The number of people who failed to pay their mortgage last month rose to its highest level since 2011, which numbered 4.3 million homeowners. CNN

And why is that?

Permanent Jobs Lost Matters

We are 14.6 million jobs below where we were before COVID. 

Without small businesses, and permanent jobs, and with that the consumer having money to spend, no question Global Trade will suffer.

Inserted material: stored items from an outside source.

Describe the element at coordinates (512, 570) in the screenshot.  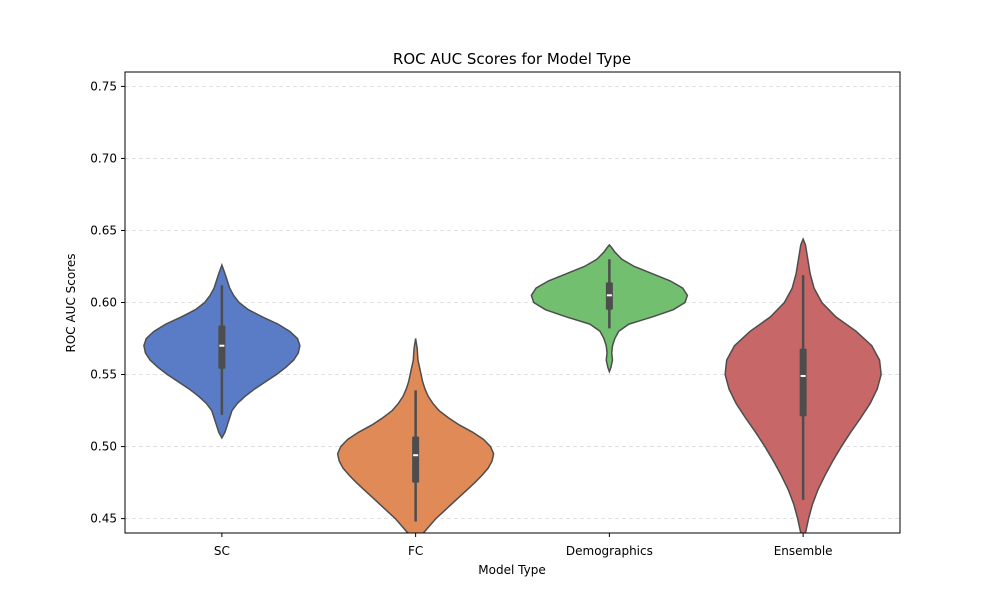
I see `x-axis-label: Model Type` at that location.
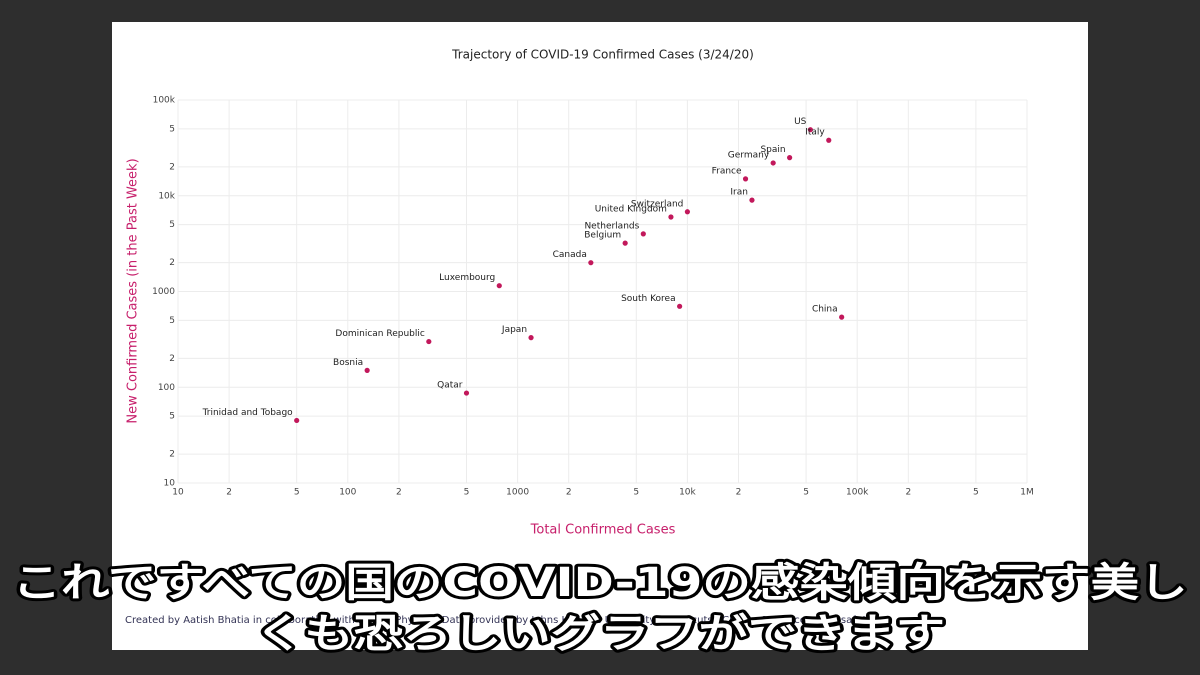 This screenshot has height=675, width=1200. I want to click on point-label: Netherlands, so click(612, 226).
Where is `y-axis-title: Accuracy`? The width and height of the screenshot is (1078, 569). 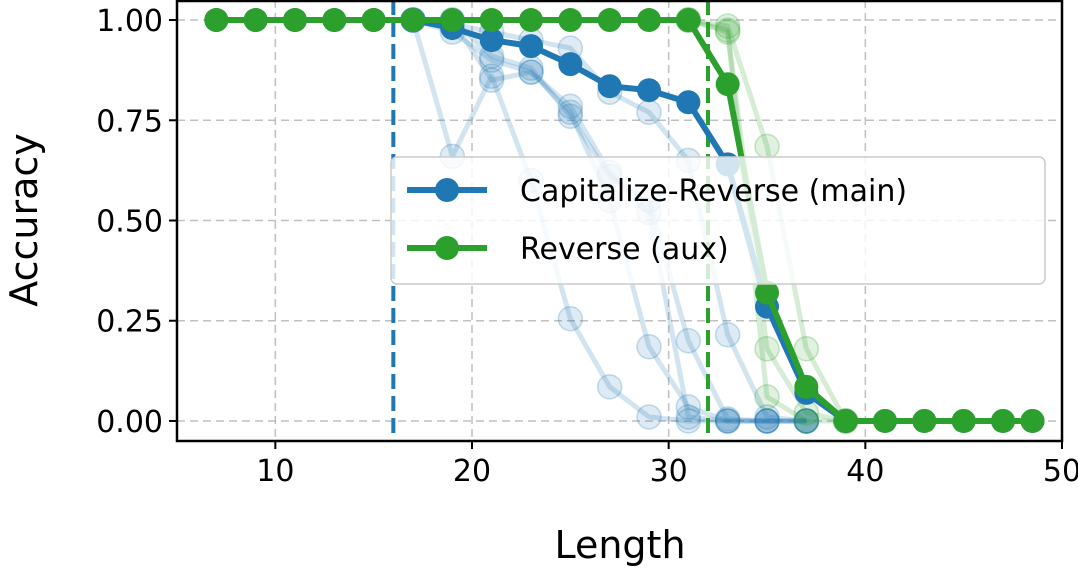 y-axis-title: Accuracy is located at coordinates (24, 220).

Oh, look. Global Trade IS suffering.

The Stock Market Is Not The Economy

“[I]f we are going to use monetary policy to ease periods of economic turmoil, it would be better for the Fed to just print money and distribute it to households instead of lowering rates and encouraging everyone to lever up.” @SheilaBair2013

But putting money directly into the hands of those who need it most doesn’t benefit large corporations, and so the Fed/Treasury/Trump/Congress manipulation continues along with the real wealth/income/gender/race gap widening.

My Opinion:

No, it doesn’t make any sense for a country’s leadership to socialize private company losses at a time when civil unrest is at a multi-decade high from the very real economic hardships caused by these same leaders. The financial and psychological damage on Main Street is ignored by Fed policies, Treasury printing, Trump propaganda and Congresses inaction. In simplest terms: Wall Street is not Main Street. Returns are mandatory, whether from Trump desperately trying to hold on to power, or pension funds desperately trying to comply with investment mandates. It’s frustrating, but market participants know we have a coordinated political, monetary and legislative leadership complicit in fabricating both money and motivation to keep markets bid. Until they don’t.